--- BEGIN Entries supplied ---

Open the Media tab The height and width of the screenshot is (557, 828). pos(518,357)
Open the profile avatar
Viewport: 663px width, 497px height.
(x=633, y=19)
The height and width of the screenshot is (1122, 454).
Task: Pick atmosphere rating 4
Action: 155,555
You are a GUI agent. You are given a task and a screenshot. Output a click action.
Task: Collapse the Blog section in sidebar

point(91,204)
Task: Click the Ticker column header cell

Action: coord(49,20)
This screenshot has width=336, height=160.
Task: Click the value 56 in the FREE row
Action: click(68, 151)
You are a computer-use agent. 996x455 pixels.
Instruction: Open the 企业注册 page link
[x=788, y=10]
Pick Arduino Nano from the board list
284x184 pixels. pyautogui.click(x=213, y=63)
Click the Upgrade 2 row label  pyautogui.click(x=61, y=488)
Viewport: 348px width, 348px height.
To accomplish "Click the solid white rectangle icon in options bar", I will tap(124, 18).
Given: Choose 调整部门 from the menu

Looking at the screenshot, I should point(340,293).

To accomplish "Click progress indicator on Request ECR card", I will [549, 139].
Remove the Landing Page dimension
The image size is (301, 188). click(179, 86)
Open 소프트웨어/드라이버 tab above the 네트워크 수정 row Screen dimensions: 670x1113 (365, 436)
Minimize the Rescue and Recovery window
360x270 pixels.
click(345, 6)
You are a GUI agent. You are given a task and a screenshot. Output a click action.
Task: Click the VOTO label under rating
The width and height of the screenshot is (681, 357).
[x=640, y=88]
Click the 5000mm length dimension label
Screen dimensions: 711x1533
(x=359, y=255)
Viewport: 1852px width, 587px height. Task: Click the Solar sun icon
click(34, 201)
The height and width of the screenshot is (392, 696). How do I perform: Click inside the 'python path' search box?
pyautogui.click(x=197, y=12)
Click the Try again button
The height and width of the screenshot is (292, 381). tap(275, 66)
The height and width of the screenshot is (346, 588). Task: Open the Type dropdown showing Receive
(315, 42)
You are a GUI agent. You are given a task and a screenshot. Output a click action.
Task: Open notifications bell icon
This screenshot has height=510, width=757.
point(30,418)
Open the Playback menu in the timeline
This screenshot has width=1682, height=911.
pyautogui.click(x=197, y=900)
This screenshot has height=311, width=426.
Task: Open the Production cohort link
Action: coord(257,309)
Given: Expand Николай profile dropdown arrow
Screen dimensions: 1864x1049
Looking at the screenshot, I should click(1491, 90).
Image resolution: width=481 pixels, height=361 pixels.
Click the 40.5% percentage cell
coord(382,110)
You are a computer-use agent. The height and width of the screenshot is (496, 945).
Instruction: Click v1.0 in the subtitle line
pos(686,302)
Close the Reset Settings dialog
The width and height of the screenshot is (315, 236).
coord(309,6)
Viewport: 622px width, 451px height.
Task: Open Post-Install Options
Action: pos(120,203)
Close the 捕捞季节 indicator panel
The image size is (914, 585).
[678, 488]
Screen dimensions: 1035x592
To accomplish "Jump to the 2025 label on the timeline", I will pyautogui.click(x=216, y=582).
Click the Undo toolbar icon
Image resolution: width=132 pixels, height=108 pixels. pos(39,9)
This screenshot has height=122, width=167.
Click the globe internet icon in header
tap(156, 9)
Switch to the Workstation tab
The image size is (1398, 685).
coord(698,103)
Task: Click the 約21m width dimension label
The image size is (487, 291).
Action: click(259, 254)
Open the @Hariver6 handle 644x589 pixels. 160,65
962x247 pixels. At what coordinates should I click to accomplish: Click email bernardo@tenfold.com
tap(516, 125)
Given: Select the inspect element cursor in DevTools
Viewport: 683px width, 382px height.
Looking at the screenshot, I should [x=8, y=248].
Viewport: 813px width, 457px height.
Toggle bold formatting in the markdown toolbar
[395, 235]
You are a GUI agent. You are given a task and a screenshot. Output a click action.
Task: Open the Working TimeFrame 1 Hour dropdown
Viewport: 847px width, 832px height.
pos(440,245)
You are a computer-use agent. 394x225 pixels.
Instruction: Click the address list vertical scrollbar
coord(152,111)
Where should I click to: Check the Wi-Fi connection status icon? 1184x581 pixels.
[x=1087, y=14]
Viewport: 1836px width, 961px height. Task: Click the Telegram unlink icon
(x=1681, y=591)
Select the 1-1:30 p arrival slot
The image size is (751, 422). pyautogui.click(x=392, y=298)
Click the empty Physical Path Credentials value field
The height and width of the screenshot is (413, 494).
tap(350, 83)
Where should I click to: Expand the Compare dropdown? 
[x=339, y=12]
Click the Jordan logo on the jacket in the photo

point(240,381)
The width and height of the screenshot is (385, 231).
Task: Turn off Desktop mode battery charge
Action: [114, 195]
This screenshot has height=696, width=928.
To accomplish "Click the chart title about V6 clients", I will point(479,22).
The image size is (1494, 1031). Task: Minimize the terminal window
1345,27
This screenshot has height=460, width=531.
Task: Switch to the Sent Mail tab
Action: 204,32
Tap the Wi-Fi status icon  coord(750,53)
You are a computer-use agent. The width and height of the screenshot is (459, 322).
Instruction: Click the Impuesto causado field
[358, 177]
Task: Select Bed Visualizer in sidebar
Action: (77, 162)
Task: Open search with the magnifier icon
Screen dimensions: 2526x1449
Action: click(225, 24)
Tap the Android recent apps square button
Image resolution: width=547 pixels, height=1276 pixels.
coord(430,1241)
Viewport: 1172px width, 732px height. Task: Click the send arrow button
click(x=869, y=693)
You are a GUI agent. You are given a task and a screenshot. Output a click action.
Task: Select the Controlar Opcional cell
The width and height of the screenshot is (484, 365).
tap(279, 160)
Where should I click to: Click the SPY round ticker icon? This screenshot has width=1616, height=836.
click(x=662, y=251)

--- END Entries supplied ---

● **What you will do**
List every line of the material above that contains the string "point", matching case exactly.

● **Result of the task**
point(91,204)
Looking at the screenshot, I should point(340,293).
point(30,418)
point(240,381)
To accomplish "Click the chart title about V6 clients", I will point(479,22).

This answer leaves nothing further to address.